ただそれはイベントの一つの形態でしかなく、興行なんです。タレントさんがいて、チケットを捌くという、シンプルなビジネスでした。
そしてコロナ禍を経て、これまでよりもっと幅広くバーチャル空間自体を活用しようという、当初から描いてきた方向に大きくシフトしたのが2022年です。
大規模アップデートを実施して、メタバースの「ソーシャルプラットフォーム」としての機能を充実させ、イベント事業でも、ライブ興行の割合が少なくなり、色々な業界・企業のニーズに応えて様々なバーチャル空間を作り、その場を活用してもらうものが中心になりました。
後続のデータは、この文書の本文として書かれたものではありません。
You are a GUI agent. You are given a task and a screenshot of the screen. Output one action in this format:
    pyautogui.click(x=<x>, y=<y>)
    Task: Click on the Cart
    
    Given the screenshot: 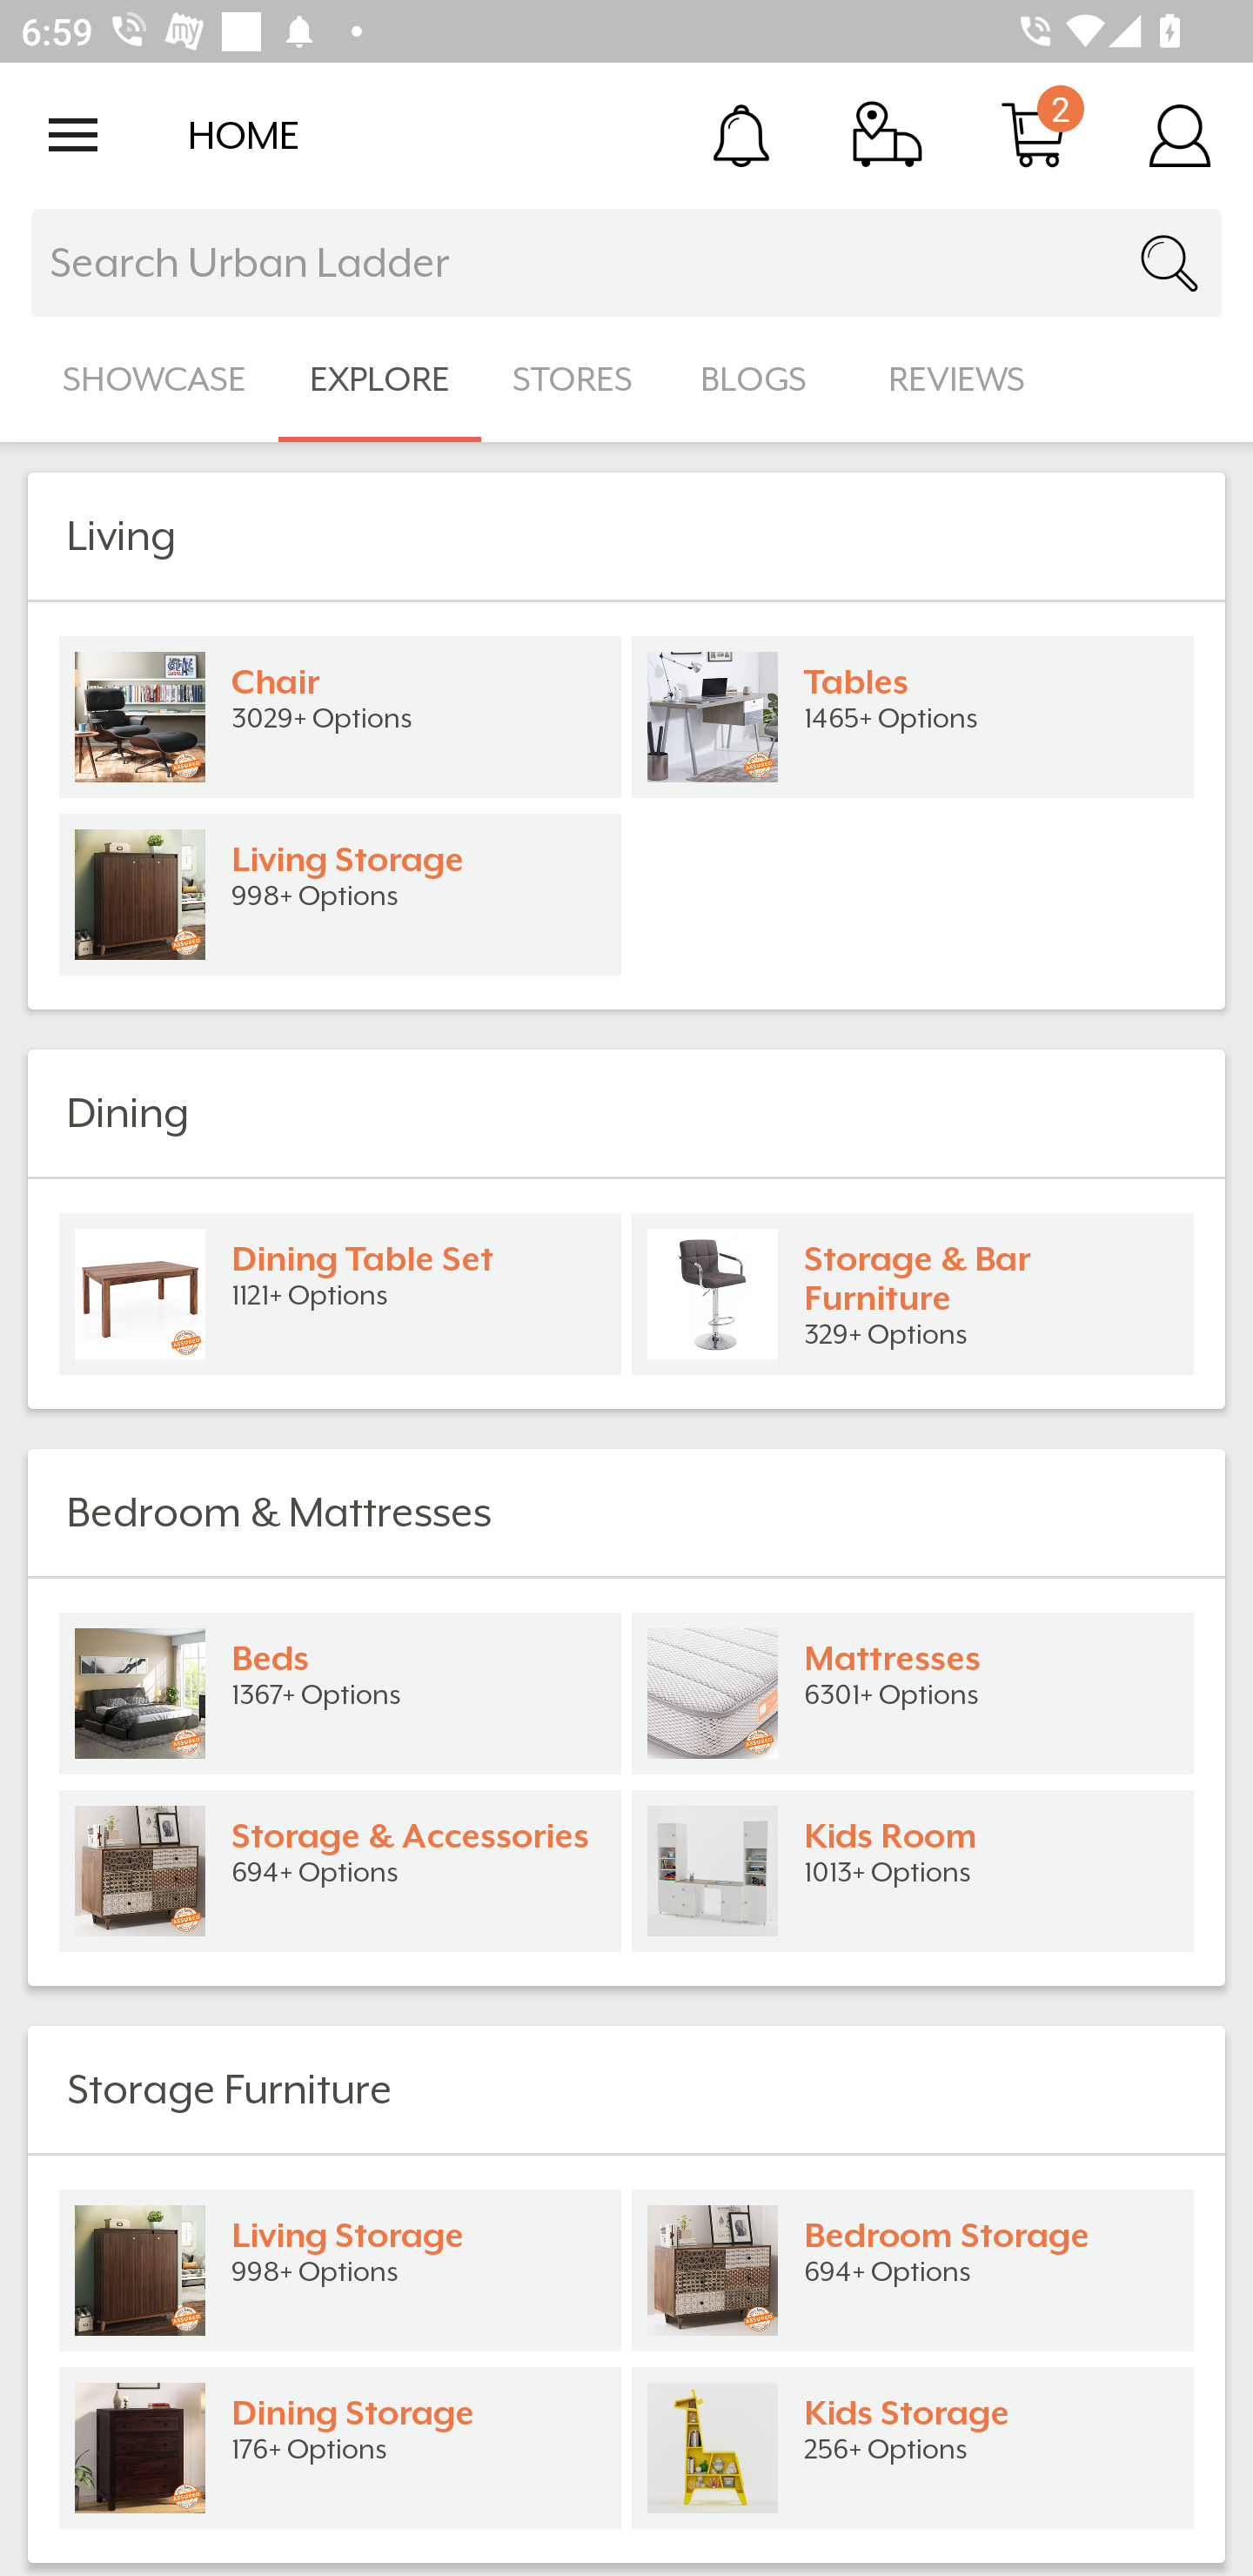 What is the action you would take?
    pyautogui.click(x=1034, y=134)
メタバース空間でみんなで遊べる『メタバース 黒ひげ危機一発』や、スマホゲーム『ディズニー ツイステッドワンダーランド』の世界を再現して、1カ月間ハロウィンイベントを開催するなど、大掛かりなものも増えています。
目指すは「バーチャル経済圏」の構築
──メタバースの「ソーシャルプラットフォーム」としての機能を向上させたという、大規模アップデートのポイントを教えてください。帽子やめがねのようなアクセサリー機能を追加したり、8点・10点・11点トラッキングに対応したりして、アバターの表現の幅を広げたり。スクリプト対応やクラフト機能を強化して、より自由にワールドやゲームを作れるようにしました。
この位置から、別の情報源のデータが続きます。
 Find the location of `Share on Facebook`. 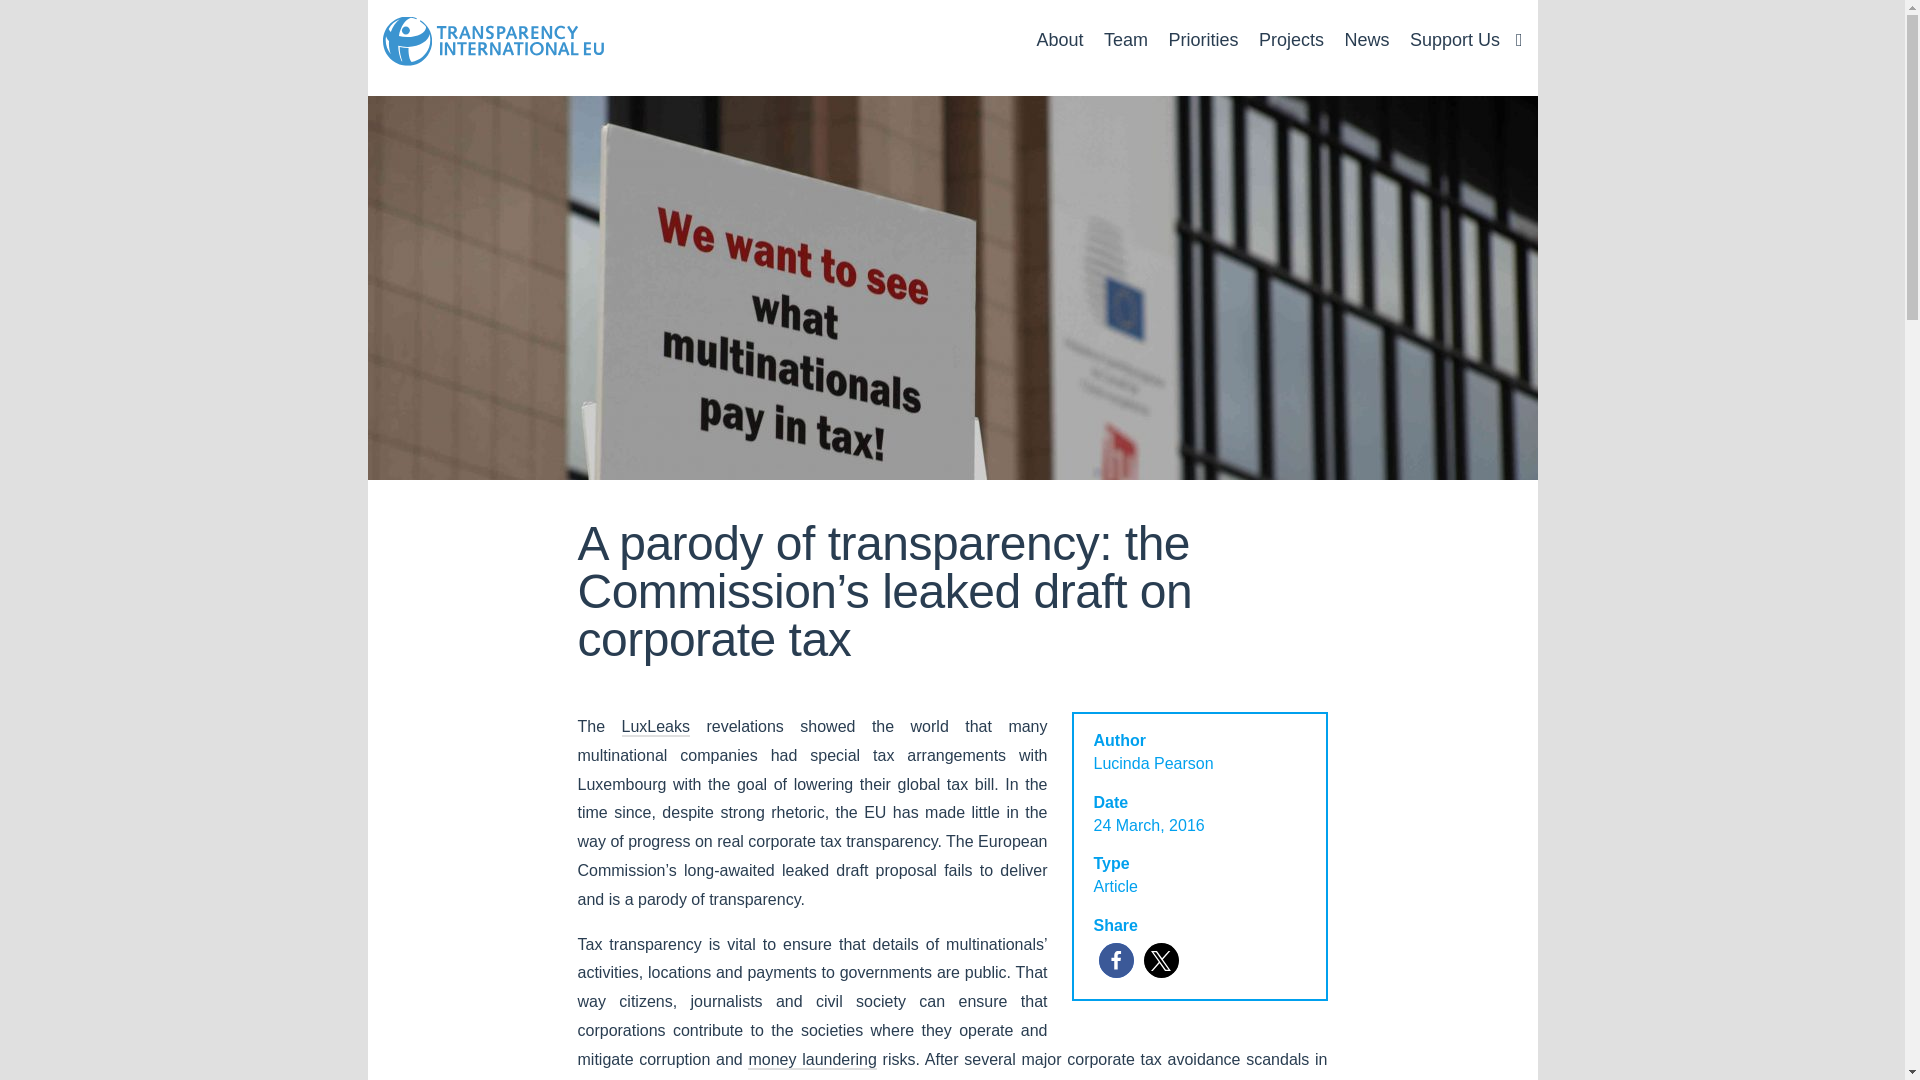

Share on Facebook is located at coordinates (1115, 960).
それと並行して、制作したアイテムを売買できる「ストア」の更なる整備も進めています。
また、音声ノーマライズ機能の追加など、快適に利用してもらうための細部のアップデートにもこだわりました。
──作る、売買する、楽しむ機能がひと通り揃ったというところでしょうか。
はい。僕たちは「人の創造力を加速する」ことをミッションに、「バーチャル経済圏」のインフラの構築をビジョンに掲げてきました。目指しているのは「クリエイターエコノミー」の確立なんです。
ユーザーが公開してくれたワールド・ゲーム数が44000を超えましたが、今後はアバターやアクセサリーも含め、また機能追加やアップデートで、ますます加速させていきたいと考えています。